> TASK INSTRUCTIONS:
Below is a listing; repeat exactly the lines from the one containing "You are a GUI" to the one containing "Task: Click the China country cell", both included.

> SUPPLIED RECORDS:
---

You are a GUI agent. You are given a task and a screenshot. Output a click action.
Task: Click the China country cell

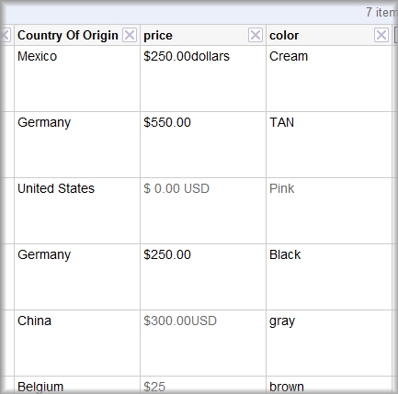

---

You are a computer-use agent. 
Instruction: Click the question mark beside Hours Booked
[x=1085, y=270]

---

> SOLUTION TO THE PROBLEM:
You are a GUI agent. You are given a task and a screenshot. Output a click action.
Task: Click the China country cell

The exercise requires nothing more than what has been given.